Input data Block Start

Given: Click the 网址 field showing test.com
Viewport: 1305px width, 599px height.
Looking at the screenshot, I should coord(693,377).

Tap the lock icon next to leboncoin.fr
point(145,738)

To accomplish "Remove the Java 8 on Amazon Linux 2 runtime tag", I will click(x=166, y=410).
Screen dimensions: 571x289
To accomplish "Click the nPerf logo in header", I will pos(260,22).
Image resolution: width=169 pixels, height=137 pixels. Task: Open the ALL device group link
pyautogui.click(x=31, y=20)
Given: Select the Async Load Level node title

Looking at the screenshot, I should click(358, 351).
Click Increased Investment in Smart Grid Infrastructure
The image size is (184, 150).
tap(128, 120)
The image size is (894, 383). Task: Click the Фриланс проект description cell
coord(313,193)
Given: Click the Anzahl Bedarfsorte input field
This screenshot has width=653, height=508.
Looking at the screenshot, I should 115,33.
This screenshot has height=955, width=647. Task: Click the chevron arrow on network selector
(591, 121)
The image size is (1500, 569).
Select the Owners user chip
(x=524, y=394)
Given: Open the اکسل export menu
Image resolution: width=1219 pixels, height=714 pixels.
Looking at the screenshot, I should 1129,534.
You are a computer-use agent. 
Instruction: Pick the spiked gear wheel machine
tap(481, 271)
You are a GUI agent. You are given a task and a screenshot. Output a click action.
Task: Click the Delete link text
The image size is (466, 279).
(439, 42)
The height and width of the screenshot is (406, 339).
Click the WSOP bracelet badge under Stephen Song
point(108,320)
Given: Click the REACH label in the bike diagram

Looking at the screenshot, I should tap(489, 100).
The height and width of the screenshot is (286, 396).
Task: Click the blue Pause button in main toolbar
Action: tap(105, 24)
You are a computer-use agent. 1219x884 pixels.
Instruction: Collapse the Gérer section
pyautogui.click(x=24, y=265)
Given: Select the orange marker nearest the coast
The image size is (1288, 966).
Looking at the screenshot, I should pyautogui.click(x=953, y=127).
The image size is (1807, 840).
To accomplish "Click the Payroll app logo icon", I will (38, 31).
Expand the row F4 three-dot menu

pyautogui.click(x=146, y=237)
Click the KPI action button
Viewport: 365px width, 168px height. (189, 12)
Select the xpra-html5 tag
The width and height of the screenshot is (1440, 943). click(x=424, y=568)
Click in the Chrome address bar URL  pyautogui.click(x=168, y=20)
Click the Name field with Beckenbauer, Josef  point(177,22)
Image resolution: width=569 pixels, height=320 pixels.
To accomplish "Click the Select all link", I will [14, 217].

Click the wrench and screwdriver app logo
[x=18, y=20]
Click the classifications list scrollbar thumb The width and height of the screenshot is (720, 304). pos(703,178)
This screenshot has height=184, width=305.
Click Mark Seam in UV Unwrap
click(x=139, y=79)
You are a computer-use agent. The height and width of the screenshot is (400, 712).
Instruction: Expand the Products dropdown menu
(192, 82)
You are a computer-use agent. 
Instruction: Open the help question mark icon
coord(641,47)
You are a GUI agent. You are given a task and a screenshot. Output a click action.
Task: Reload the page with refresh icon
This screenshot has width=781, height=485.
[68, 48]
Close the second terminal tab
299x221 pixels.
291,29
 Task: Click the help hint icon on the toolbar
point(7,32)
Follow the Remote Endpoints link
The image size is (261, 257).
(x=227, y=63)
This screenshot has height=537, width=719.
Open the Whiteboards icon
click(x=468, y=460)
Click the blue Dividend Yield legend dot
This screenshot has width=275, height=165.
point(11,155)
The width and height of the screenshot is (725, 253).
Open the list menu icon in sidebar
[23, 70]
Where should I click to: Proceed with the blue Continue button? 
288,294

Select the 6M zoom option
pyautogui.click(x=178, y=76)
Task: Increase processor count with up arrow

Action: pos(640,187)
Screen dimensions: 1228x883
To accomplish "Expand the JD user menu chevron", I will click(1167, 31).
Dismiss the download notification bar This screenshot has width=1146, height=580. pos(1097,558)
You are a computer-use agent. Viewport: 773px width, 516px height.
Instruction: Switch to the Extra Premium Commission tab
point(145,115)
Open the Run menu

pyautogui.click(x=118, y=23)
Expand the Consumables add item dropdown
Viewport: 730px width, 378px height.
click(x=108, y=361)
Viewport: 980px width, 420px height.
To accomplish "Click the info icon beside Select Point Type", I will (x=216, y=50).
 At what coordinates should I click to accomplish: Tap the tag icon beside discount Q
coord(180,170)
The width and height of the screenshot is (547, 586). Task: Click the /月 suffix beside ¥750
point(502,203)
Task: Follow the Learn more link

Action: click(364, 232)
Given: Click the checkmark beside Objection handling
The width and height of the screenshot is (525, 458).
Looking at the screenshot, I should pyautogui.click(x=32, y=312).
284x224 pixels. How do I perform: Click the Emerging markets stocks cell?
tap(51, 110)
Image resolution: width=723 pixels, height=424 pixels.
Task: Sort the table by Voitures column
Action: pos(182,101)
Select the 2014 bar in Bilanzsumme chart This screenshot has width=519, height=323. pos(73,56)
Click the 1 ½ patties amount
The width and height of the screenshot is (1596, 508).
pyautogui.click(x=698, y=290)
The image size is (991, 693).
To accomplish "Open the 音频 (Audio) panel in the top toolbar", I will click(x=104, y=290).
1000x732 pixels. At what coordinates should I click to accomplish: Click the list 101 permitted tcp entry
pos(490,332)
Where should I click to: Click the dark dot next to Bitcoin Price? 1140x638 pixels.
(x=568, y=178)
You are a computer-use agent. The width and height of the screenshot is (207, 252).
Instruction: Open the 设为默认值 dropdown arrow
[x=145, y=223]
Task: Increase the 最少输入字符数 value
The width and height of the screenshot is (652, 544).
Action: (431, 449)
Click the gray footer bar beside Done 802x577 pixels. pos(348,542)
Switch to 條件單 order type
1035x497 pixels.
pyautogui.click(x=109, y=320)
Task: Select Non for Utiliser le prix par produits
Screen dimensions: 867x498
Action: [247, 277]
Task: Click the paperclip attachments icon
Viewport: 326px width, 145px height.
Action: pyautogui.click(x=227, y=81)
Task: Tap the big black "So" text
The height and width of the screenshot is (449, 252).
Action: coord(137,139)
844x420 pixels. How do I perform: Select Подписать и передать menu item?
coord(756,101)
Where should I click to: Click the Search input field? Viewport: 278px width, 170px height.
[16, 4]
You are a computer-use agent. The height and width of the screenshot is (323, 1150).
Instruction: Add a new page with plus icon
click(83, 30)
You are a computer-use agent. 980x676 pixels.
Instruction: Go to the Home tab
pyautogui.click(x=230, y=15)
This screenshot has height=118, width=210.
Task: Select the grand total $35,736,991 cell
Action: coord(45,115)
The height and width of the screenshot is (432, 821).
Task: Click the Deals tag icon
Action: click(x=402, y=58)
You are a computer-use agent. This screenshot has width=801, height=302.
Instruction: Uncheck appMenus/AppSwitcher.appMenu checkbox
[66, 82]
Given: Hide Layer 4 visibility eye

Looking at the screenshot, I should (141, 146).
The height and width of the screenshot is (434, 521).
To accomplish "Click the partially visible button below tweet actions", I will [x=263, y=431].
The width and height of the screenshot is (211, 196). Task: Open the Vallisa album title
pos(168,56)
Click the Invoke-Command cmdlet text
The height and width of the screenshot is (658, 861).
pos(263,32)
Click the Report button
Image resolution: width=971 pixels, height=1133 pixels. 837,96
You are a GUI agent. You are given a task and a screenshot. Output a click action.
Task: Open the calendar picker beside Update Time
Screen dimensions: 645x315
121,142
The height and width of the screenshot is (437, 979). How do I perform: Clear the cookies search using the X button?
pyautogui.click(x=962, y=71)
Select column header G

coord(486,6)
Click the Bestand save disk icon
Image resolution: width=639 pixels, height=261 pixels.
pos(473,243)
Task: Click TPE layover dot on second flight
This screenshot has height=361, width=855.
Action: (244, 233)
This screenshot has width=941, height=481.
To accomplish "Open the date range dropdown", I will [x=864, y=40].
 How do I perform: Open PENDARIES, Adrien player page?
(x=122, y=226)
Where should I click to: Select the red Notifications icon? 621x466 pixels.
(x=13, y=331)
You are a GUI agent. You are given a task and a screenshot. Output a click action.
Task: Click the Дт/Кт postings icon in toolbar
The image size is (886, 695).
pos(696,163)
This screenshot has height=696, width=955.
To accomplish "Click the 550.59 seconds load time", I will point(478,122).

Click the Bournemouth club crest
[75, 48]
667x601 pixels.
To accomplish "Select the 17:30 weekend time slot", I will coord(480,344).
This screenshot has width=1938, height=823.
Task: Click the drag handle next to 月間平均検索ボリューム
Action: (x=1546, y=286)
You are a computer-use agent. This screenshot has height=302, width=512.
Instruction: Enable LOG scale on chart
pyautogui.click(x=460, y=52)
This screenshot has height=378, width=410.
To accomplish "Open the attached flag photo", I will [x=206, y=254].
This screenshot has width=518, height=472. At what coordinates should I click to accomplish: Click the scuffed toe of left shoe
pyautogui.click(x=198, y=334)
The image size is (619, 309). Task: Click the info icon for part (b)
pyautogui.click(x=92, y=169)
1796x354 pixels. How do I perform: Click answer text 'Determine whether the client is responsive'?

Input data Block End

[How to complete this task] Lines containing "text" in the records above: how many are there? Give only the number.

[Exercise solution] 4